Momentum’s earnings jump more than 30% as most units come to the party

Group has received about 150,000 withdrawal applications worth R2.5bn since implementation of two-pot retirement system

Momentum Metropolitan Holdings CEO Jeanette Marais. Picture: Supplied
Momentum Metropolitan Holdings CEO Jeanette Marais. Picture: Supplied

Positive contributions from most business units boosted Centurion-based Momentum’s annual earnings, though the group sounded a note of caution about the subdued economy and the effect of that on its operating environment.

Normalised headline earnings for the year ended June were up 27% at R4.44bn, while normalised headline earnings per share (HEPS), which adjust for nonoperational factors, rose 32% to 309.7c.

HEPS were 39% higher at 298.6c, the group said in a statement on Friday.

Operating profit was up 31% R3.6bn as many of the business units benefited from higher investment income from the assets in the portfolios backing policyholder liabilities and higher interest rates.

A final dividend of 65c a share was declared, taking the full-year payout to 125c, up 4% from a year ago. The board has approved an additional R1bn for further share repurchases.

The prior year’s accounting has been restated for the application of the IFRS 17 — Insurance Contracts (IFRS 17) standard, which became effective in July 2023.

It said there were positive contributions from most business units, including a recovery in Momentum Insure’s earnings, solid life annuity profits from Momentum Investments, improved persistency experience in Metropolitan Life, and strong underwriting experience in Momentum Corporate and Guardrisk. Earnings were also supported by favourable mortality experience across the group’s operations and higher investment income from asset portfolios, it said.

The group said notable progress was made with Metropolitan Life’s five-point turnaround plan, which led to enhanced product commerciality and an improvement in the quality of new business written.

Despite adverse weather-related events during the year, the claims ratio in Momentum Insure improved to 67% from 77% in the prior year, reflecting the positive effects of the underwriting measures the group has implemented.

Since the implementation of two-pot retirement system, the group had received about 150,000 withdrawal applications worth R2.5bn.

The group’s sales as measured by the present value of new business premiums (PVNBP) increased 19% to R82.1bn, it said

Momentum Retail’s long-term savings and protection new business volumes improved and Momentum Investments continued to deliver solid growth in new business volumes on life annuities and on Momentum Wealth's investment platform.

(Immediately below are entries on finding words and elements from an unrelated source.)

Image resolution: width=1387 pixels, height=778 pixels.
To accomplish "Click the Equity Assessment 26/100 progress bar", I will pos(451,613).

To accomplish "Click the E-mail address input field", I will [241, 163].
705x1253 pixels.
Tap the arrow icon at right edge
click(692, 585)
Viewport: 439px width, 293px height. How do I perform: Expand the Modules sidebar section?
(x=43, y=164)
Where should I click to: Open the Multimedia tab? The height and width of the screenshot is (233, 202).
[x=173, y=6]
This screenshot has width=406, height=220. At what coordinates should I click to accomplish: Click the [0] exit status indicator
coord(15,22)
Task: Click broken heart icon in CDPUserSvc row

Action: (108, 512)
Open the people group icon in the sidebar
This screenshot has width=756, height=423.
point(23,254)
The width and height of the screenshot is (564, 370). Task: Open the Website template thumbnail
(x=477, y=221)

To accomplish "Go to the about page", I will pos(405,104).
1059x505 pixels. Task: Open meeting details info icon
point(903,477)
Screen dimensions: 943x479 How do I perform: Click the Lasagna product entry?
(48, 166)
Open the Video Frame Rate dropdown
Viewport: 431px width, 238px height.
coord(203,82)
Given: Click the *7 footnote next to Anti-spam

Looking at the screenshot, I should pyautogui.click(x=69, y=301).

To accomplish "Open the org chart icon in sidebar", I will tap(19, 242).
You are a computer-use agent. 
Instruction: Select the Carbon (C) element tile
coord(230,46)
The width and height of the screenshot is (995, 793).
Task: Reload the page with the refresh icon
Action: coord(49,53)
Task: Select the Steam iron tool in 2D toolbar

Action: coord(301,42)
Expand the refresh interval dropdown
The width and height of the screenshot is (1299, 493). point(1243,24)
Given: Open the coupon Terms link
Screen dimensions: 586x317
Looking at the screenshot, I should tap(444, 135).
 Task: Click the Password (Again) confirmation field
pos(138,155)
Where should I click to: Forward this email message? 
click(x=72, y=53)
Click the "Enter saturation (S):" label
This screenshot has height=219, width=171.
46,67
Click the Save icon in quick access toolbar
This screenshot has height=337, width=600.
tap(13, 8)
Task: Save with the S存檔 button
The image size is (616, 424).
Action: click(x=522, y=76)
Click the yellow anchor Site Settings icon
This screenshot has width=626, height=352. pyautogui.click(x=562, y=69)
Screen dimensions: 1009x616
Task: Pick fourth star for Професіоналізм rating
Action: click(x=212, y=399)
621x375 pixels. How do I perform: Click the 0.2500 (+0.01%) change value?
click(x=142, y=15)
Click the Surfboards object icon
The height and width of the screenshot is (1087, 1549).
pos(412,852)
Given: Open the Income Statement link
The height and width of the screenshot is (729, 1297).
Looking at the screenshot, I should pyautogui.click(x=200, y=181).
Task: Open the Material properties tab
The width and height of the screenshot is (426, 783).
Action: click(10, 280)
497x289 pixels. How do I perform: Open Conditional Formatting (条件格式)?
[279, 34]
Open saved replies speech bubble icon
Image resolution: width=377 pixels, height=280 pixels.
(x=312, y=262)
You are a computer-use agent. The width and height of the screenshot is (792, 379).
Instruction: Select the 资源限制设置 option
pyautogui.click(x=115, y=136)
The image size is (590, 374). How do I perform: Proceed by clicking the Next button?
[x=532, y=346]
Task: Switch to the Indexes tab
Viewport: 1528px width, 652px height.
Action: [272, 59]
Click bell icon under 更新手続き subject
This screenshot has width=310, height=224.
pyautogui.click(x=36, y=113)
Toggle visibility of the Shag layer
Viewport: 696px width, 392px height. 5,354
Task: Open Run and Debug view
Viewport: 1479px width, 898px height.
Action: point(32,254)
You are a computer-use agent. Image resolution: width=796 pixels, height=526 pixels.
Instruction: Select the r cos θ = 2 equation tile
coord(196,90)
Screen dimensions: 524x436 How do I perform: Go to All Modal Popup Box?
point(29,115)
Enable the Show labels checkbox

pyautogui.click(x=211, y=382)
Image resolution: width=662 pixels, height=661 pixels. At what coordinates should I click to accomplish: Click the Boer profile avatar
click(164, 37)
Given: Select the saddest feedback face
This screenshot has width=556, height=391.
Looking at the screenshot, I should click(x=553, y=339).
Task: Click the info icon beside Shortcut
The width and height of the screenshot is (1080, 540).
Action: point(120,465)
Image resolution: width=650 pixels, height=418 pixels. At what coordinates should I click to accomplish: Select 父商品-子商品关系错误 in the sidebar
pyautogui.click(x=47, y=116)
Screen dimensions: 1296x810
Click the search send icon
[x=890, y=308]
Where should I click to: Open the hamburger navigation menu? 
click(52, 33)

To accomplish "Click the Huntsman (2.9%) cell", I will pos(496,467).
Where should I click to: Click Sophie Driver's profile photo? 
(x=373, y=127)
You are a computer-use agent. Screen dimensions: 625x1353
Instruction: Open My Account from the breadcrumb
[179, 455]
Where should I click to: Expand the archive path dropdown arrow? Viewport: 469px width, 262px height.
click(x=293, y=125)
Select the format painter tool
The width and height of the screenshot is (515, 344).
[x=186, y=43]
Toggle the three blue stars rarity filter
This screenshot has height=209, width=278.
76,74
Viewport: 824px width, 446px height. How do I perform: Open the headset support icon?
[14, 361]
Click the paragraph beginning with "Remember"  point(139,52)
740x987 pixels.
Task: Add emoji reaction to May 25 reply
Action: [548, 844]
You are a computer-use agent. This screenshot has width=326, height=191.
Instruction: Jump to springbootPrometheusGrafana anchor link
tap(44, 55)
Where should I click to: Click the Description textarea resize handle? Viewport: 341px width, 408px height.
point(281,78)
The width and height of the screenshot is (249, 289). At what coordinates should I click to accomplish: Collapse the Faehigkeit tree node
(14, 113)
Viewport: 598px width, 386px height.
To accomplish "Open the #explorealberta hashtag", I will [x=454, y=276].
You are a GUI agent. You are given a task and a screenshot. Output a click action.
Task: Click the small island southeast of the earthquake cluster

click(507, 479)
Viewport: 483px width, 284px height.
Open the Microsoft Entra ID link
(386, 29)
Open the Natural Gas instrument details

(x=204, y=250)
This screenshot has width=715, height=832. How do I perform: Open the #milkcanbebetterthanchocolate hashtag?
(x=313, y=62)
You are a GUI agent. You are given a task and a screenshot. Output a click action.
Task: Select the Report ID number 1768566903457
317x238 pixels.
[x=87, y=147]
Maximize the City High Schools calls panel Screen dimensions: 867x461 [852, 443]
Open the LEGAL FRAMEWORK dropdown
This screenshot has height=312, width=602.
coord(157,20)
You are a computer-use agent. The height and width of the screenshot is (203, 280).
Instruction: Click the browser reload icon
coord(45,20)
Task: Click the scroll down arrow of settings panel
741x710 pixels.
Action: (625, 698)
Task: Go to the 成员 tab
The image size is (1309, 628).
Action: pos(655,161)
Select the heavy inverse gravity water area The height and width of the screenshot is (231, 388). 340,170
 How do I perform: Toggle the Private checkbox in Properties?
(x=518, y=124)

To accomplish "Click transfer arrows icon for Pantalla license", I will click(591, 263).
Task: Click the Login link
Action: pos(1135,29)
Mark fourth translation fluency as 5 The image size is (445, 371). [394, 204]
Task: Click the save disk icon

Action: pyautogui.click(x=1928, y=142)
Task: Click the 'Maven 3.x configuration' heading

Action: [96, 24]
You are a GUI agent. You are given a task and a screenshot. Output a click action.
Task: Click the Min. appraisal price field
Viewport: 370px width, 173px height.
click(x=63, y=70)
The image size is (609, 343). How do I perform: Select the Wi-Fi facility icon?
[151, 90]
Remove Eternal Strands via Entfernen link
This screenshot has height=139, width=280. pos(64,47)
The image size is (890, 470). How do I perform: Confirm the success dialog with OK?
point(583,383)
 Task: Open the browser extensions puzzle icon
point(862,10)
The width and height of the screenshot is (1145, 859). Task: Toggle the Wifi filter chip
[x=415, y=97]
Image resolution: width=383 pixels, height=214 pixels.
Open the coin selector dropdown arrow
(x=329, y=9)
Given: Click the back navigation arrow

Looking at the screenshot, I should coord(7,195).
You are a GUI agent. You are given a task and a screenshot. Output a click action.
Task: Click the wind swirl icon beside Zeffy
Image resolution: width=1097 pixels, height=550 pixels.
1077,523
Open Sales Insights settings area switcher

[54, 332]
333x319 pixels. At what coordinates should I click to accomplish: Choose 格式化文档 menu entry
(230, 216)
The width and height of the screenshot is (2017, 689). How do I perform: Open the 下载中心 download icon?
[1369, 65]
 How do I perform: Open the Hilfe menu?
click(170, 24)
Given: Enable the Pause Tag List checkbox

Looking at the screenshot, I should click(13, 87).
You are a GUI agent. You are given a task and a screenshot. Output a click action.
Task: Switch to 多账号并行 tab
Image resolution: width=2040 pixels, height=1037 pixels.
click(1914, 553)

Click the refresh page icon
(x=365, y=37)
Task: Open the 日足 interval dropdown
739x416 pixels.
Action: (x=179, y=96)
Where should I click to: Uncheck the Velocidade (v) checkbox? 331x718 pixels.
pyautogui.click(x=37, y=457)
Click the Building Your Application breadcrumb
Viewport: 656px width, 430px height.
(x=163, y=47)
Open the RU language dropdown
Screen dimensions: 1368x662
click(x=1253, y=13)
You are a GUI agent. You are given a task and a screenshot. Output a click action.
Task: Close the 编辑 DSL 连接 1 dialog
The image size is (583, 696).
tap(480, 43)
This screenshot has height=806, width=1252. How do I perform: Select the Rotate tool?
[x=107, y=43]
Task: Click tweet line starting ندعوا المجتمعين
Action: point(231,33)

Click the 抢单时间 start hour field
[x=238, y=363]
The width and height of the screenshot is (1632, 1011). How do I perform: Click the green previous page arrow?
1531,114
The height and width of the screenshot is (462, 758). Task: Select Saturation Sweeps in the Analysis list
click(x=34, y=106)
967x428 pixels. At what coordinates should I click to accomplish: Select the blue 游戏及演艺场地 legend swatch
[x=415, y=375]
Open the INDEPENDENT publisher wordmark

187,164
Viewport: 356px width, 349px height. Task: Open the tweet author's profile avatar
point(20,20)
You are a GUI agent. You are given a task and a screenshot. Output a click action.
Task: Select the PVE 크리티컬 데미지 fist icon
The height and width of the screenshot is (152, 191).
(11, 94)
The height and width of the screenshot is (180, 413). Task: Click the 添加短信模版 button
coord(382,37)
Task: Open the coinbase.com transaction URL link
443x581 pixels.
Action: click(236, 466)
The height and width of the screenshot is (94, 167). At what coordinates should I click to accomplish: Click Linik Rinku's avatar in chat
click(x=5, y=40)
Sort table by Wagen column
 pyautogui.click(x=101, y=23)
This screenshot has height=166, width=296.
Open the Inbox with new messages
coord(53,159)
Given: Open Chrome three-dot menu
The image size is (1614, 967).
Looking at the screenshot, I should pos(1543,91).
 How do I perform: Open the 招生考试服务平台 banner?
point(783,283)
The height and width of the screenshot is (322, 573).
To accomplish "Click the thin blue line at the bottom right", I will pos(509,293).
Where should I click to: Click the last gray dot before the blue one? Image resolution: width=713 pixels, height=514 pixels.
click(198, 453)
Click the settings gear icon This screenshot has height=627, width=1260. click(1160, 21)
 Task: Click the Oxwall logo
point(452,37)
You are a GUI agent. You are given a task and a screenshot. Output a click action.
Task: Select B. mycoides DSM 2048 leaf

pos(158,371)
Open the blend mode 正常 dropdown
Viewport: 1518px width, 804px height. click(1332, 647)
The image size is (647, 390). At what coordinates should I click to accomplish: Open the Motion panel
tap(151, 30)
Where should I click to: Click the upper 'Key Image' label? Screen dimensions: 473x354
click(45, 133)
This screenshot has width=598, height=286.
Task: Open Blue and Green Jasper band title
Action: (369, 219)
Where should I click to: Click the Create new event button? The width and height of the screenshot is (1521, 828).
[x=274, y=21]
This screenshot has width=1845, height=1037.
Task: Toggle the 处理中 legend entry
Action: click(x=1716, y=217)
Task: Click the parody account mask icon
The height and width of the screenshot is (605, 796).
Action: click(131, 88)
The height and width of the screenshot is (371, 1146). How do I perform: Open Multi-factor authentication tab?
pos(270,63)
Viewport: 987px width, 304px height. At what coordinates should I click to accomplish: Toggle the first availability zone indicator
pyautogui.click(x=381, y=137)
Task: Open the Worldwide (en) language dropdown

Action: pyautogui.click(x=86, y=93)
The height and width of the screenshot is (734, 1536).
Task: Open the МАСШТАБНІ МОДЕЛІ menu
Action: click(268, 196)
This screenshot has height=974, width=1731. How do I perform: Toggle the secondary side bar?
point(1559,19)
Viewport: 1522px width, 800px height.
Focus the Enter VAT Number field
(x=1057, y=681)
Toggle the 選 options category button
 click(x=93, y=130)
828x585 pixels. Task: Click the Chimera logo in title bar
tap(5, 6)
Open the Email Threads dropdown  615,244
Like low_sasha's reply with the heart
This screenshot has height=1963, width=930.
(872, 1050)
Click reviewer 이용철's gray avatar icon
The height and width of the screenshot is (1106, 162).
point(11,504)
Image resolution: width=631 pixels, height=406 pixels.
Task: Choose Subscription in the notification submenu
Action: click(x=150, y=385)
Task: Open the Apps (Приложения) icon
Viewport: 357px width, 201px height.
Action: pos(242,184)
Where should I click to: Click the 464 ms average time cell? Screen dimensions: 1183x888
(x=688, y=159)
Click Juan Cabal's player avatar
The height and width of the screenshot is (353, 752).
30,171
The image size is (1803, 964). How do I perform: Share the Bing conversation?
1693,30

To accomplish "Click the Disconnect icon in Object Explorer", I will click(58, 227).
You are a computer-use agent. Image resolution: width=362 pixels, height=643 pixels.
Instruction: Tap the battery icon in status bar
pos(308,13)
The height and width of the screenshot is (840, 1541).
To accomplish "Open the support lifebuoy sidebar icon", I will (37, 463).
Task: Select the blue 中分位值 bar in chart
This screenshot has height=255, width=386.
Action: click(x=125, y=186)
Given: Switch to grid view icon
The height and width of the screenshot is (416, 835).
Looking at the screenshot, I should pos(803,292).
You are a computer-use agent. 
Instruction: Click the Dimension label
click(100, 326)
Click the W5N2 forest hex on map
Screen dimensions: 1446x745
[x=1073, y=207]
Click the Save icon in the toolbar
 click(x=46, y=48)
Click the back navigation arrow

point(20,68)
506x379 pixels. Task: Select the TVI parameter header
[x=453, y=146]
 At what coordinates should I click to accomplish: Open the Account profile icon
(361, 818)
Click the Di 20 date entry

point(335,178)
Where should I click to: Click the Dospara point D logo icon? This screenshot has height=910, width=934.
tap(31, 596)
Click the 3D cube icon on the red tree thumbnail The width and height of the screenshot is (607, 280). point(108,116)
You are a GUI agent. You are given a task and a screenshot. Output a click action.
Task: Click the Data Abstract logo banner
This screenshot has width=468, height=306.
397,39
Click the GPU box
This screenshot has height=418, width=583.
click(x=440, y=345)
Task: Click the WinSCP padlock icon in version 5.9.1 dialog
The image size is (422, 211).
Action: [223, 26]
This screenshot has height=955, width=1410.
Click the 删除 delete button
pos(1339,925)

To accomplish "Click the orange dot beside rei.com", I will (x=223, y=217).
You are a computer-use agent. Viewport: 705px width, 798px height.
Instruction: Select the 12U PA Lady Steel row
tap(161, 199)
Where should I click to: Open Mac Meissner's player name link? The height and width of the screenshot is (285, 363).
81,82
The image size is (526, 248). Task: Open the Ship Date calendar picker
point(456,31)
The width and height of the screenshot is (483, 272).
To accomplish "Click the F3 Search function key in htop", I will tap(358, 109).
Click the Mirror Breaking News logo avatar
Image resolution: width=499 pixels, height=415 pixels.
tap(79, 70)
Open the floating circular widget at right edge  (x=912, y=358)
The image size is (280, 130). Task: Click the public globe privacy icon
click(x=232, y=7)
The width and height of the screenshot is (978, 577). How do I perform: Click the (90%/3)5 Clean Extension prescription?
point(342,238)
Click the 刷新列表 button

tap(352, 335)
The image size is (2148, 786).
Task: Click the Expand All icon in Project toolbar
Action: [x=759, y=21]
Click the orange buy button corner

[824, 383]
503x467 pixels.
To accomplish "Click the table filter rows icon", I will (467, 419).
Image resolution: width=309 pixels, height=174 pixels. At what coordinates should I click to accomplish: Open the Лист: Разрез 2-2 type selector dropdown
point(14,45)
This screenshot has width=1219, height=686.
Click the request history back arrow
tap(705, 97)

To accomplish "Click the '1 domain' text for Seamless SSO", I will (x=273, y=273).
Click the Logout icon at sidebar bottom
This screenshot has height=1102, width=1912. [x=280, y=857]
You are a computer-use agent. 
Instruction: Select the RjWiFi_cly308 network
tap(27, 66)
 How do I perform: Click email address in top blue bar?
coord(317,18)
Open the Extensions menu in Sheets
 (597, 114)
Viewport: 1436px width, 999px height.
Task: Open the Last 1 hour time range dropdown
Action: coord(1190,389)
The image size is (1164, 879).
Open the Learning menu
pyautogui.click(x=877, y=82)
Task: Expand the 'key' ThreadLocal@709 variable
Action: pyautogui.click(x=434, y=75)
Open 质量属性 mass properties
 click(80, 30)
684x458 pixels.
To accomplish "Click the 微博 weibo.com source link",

Metropolitan Life saw a decline in protection and long-term savings new business volumes, partially offset by good growth in life annuities.

Momentum Corporate reported solid growth in structured investment flows (albeit at low margins), partially offset by a decline in recurring premiums from protection new business. Africa’s PVNBP declined marginally following lower corporate protection new business volumes in Botswana and Lesotho, partly offset by higher retail new business volumes in Namibia.

Value of new business (VNB) declined by 2% to R589m, largely affected by the strengthening of persistency and expense basis implemented in June 2023, which resulted in VNB being calculated on a more conservative basis than in the prior year, most notably for Metropolitan Life. The overall group new business margin declined to 0.7% from 0.9%.

Note of caution

Momentum said it remained concerned about the pressure on its operating environment given the subdued economic growth, but was seeing encouraging signs of improvement in the SA economy. 

The group, which is valued at R41bn on the JSE, would continue to drive sales volumes and find innovative solutions to improve VNB outcomes, it said.

The conclusion of its “reinvent and grow” strategy has enabled Momentum to continue to strengthen its competitive position within the SA and other markets. Its new “impact” strategy revolves around six strategic objectives aimed at driving meaningful outcomes, including unlocking the full potential of the businesses and optimising the cost base to grow earnings. 

By executing this strategy, it aims to generate normalised headline earnings of R7bn by the 2027 financial year and increase the value of new business to R1bn-R1.2bn.